-- Directive --
Reproduce these lines verbatim, leaving the pictures out.

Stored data
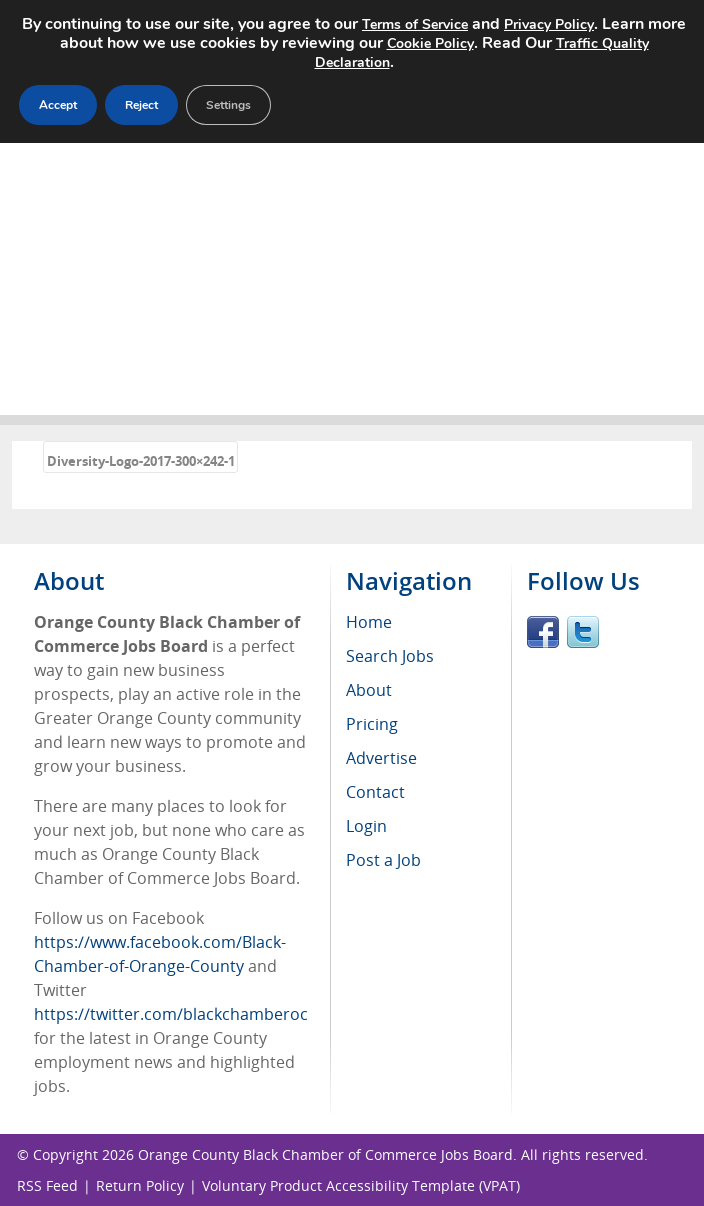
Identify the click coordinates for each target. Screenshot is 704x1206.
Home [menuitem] (369, 622)
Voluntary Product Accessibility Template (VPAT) (361, 1185)
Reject (141, 105)
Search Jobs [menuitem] (390, 656)
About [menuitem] (369, 690)
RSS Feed (47, 1185)
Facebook (543, 632)
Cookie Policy (430, 43)
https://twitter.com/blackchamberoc (171, 1014)
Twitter (583, 632)
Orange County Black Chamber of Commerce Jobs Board (325, 1154)
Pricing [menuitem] (372, 724)
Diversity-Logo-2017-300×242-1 (141, 461)
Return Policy (140, 1185)
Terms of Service (415, 24)
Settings (228, 105)
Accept (58, 105)
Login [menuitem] (366, 826)
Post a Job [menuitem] (383, 860)
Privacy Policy (549, 24)
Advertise (381, 758)
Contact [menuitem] (375, 792)
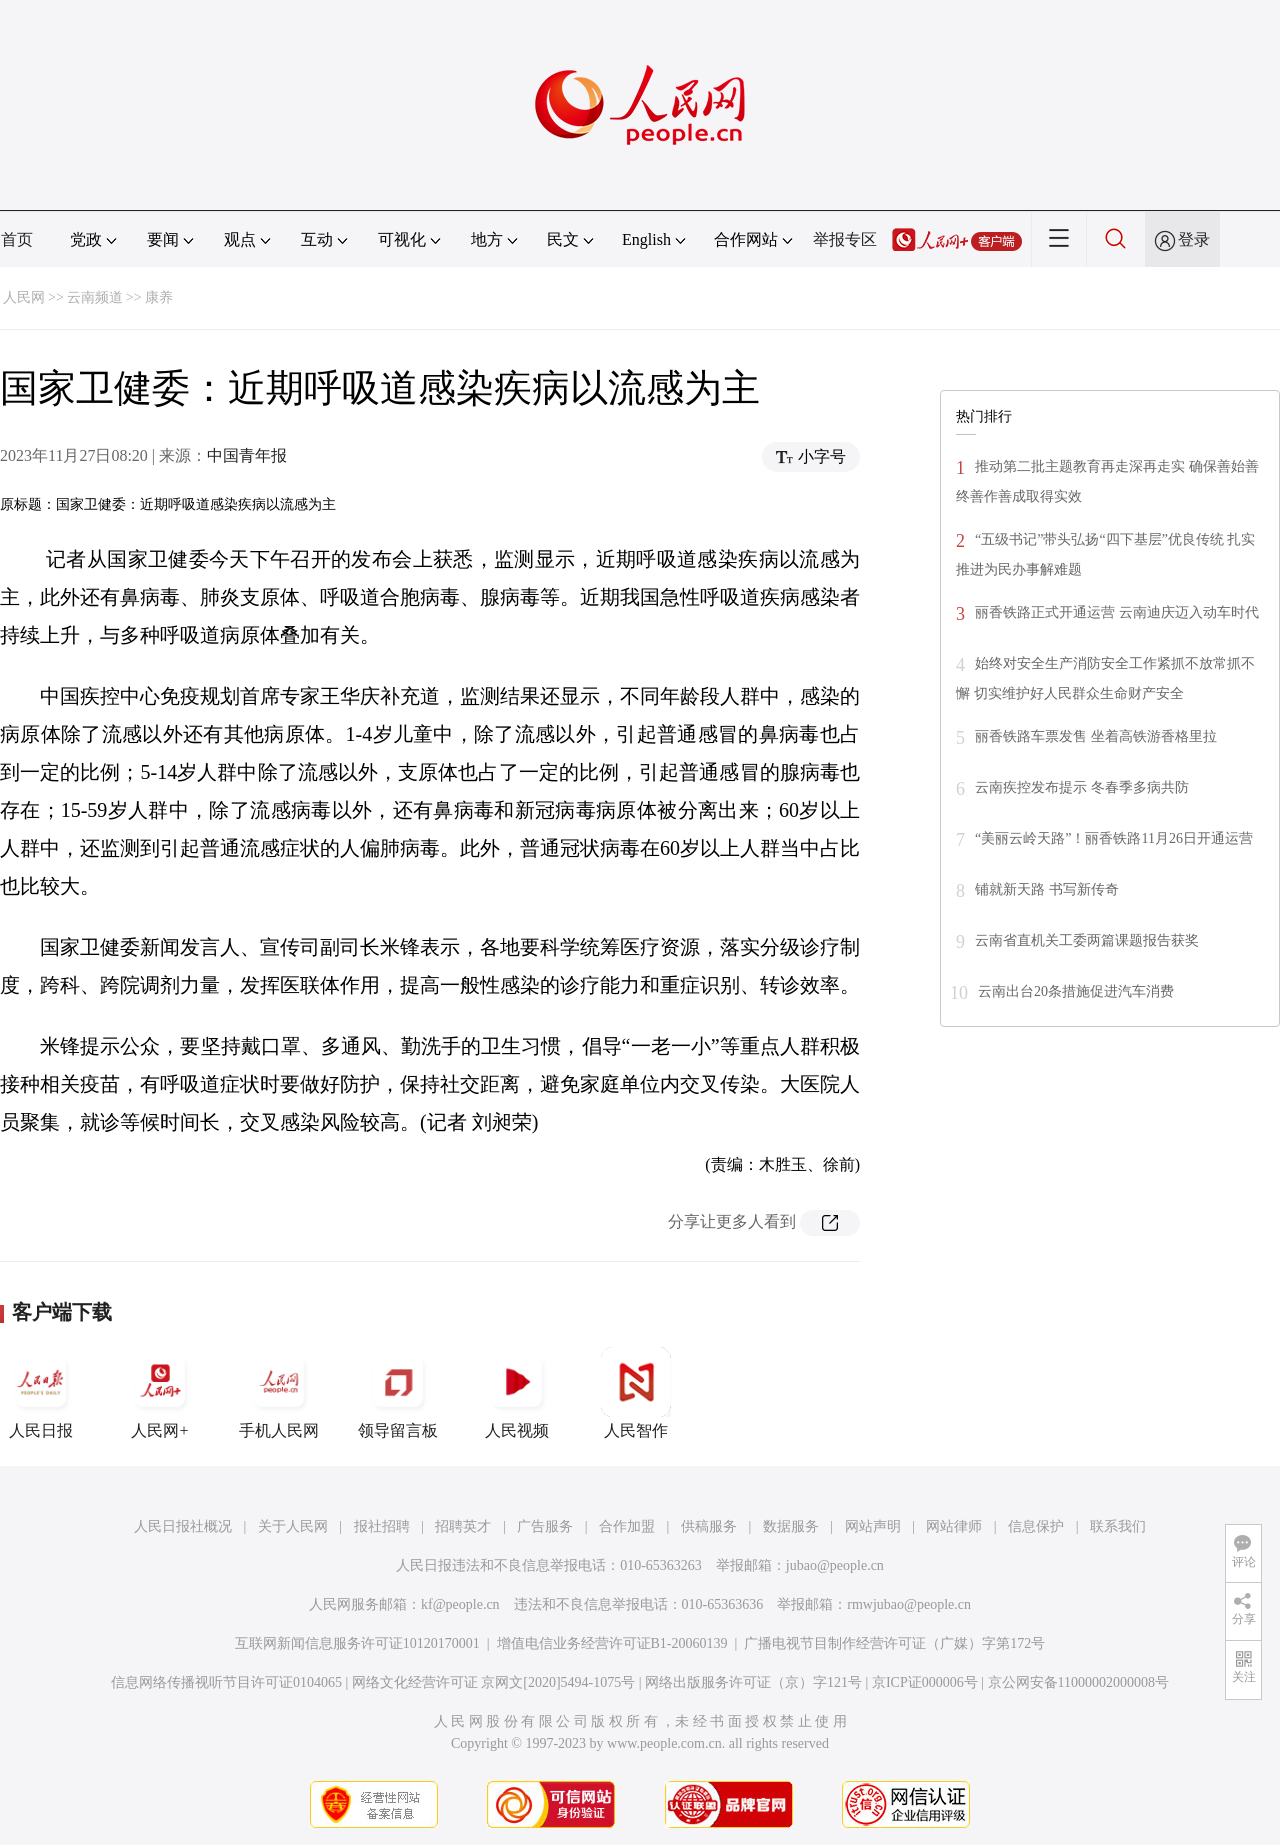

-- Result --
Identify the click coordinates for each target. Screenshot is 704x1206.
Home [menuitem] (369, 622)
Voluntary Product Accessibility Template (VPAT) (361, 1185)
Reject (141, 105)
Search Jobs [menuitem] (390, 656)
About [menuitem] (369, 690)
RSS Feed (47, 1185)
Facebook (543, 632)
Cookie Policy (430, 43)
https://twitter.com/blackchamberoc (171, 1014)
Twitter (583, 632)
Orange County Black Chamber of Commerce Jobs Board (325, 1154)
Pricing [menuitem] (372, 724)
Diversity-Logo-2017-300×242-1 (141, 461)
Return Policy (140, 1185)
Terms of Service (415, 24)
Settings (228, 105)
Accept (58, 105)
Login [menuitem] (366, 826)
Post a Job [menuitem] (383, 860)
Privacy Policy (549, 24)
Advertise (381, 758)
Contact [menuitem] (375, 792)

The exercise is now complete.